There's 1 overlooked and important factor that no one are (or ever will?) Tie together with our hearing. DIGESTION. And wether we put acidic or alkaline foods into our bodies. Good point about the alcohol, cigarettes etc. But the reason behind it is it creates acidity in our bodies. And more and more acidity equals worse and worse digestion. The poorer digestion, the worse the tinnitus can get. You can simply get tinnitus even without exposure of loudness or any incidents in your life at all. IF you eat acidic foods it messes up your inner eco system and you can develop gut flora dysbiosis in your small intestine. The gut and our ears are directly connected. And it's funny that the worse tinnitus hit people were rockstars having the unhealthiest of lifestyles hand in hand with excessive loudness. You can be guaranteed it made it alot worse.

I've heard this book is a gem when it comes to reliable sources. Can't fully recommend it though as I haven't read it myself.
http://www.sunfood.com/on-sale/clothing-books-dvds/book-stop-your-tinnitus-by-phyllis-avery.html

A personal note to this is that I've had chronic fatigue syndrome, and along with that came tinnitus symtoms. No excessive sound here only consumption of antibiotics, alcohol, acidic foods and overall unhealthy lifestyle. (acidic lifestyle)

I'm suprised about the connection and we should learn from it, maybe it's something we CAN do to better it? Despite conventional thinking and therapies.
And what consona mentioned about the unblocking of the spine is overlooked and underestimated. The way we sleep (how the neck and spine form) can directly give us tinnitus(make it worse/sustain it) That's where yoga also comes in, with their inverted positions that relieves and get spine traction to dissapate.

I think there's more to this other than :"naah, you're damaged for life...learn to live with it".

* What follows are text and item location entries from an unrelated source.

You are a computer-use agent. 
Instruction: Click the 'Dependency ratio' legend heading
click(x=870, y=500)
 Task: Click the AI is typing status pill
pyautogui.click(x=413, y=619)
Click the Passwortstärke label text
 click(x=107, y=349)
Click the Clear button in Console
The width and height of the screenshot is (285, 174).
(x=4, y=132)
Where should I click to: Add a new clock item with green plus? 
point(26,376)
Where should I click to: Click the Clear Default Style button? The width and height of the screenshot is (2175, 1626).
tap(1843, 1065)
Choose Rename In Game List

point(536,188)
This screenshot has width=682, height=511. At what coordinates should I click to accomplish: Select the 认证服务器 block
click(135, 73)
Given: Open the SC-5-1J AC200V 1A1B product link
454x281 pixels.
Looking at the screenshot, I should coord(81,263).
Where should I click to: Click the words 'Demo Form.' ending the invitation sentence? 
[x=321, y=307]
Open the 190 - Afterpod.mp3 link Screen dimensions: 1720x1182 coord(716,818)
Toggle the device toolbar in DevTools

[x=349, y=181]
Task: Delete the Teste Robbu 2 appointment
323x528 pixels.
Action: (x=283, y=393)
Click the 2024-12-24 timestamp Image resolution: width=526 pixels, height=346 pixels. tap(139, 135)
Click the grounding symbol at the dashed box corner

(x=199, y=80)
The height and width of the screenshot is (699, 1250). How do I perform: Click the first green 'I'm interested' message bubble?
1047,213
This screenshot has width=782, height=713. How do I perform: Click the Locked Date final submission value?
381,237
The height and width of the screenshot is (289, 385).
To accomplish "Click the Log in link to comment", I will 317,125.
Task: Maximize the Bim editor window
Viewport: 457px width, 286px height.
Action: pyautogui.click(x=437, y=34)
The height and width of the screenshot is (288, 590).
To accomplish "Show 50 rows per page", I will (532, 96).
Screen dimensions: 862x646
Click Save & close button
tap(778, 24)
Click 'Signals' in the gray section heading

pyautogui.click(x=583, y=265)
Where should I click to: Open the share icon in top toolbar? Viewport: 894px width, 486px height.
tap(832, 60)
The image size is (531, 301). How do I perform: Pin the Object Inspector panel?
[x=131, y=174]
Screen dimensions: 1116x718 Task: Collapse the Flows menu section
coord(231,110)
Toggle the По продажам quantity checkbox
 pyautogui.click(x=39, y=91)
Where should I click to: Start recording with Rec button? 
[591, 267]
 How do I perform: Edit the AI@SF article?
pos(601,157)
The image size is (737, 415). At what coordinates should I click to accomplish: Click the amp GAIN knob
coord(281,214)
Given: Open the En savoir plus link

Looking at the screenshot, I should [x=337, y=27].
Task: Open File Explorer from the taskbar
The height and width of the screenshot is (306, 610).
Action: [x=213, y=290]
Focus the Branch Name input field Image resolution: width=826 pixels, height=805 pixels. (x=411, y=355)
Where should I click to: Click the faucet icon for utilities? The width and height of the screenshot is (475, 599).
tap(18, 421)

btw one can get custom ear molds (ear plugs) that doesn't clog the ears entirely but minimizes loud frequencies.


----------



## germancomponist (Jan 1, 2013)

Audun Jemtland @ Tue Jan 01 said:


> I think there's more to this other than :"naah, you're damaged for life...learn to live with it".



+1

Never give up!


----------



## devastat (Jan 1, 2013)

I have also suffered from tinnitus as long as I can remember. I think that in my case it started by multiple ear infections as a child (my eardrums are very small).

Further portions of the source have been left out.